ELISA实验中常见出现问题及解决办法(二)
3.温育
3.1 由于ELISA试验在一定温度下的反应时间并不是反应的终点,温育时间过短、温度过低,易致显色不全;温育时间过长、温度过高,易致非特异性结合紧附于反应孔周围,难以清洗彻底,产生阴性高值或假阳性反应。因此,要严格按规定的温度和温育时间进行。
3.2 由于水浴较难将温度控制在稳定的范围,因此我们每次试验时应认真观察水浴箱的温度,尽量少开启水浴箱门,严格控制水浴的温度为37±0.5。同时,微孔板不可重叠放置,以保证传热均匀,各板的温度都能迅速达到平衡。

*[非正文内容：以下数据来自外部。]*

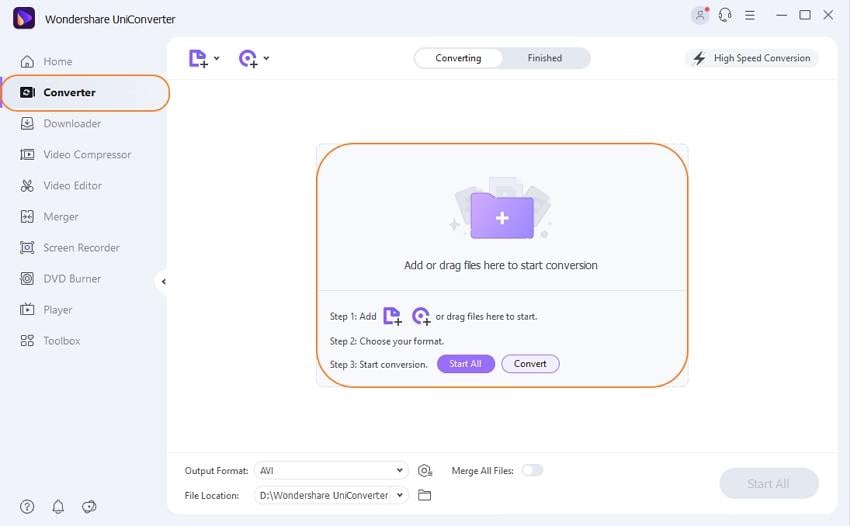The width and height of the screenshot is (850, 526).
Task: Open output format settings gear icon
Action: click(425, 471)
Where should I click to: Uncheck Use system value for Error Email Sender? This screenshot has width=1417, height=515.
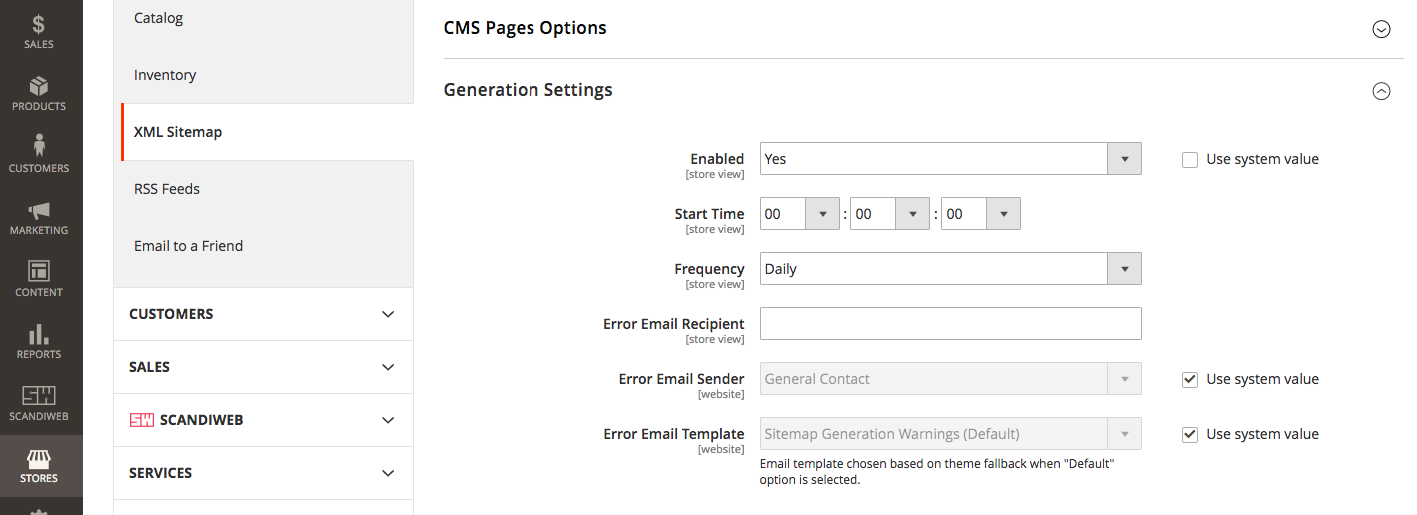coord(1190,379)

3.3 由于试剂盒通常设定的反应温度为37度,在这个温度下温育一定时间,蒸发的水分会很多,对于整个反应体系来讲,各种反应物的浓度会不断地增加,这样必会导致反应*后的值升高。因此温育时应贴上封板胶。
4.洗板
洗板在ELISA过程中虽不是一个反应步骤,但却是决定试验成败的关键。ELISA就是靠洗板来达到分离游离的和结合的酶标记物的目的,通过洗板以清除残留在板孔中没能与固相抗原或抗体结合的物质,以及在反应过程中非特异性地吸附于固相载体的干扰物质。聚苯乙烯等塑料对蛋白质的吸附是普遍性的,而在洗板时应把这种非特异性吸附的干扰物质洗涤下来。在ELISA操作中,洗涤是*主要的关键技术,应严格按要求洗涤。洗板如不彻底,有酶结合物的非特异性吸附,将使空白值升高。另外,在间接法中如血清标本内的非特异性IgG吸附在固相上而未被洗净,也将与酶标记抗体作用而产生干扰。
4.1 各厂家的洗液是根据各自试剂的条件配制的,因此采用不配套的洗液常会得到不正常的反应结果,包括本底升高,所以不同厂家的洗液不应混用。

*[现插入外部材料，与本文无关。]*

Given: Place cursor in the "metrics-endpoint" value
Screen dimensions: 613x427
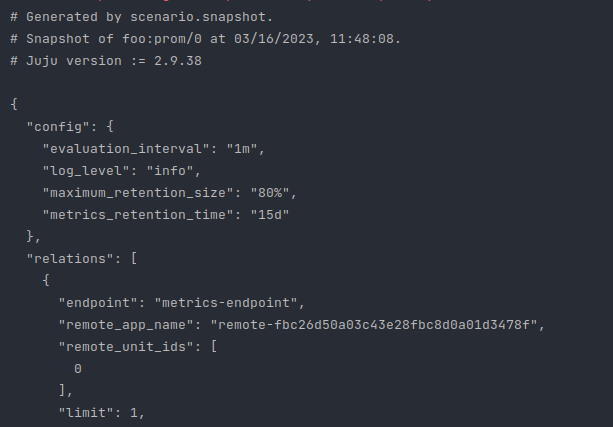Looking at the screenshot, I should (x=226, y=303).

4.2 洗液应按规定的倍数稀释使用。试剂盒提供的洗液是浓缩的,过多稀释洗液,会影响洗液的效果,而使反应的本底升高。反之造成假阴性。
4.3 稀释洗液的水应该是新鲜的蒸馏水,电导率小于1.5us/cm。如果水中含有过多的钙、镁离子,这些离子会占用表面活性剂,使试验本底增高。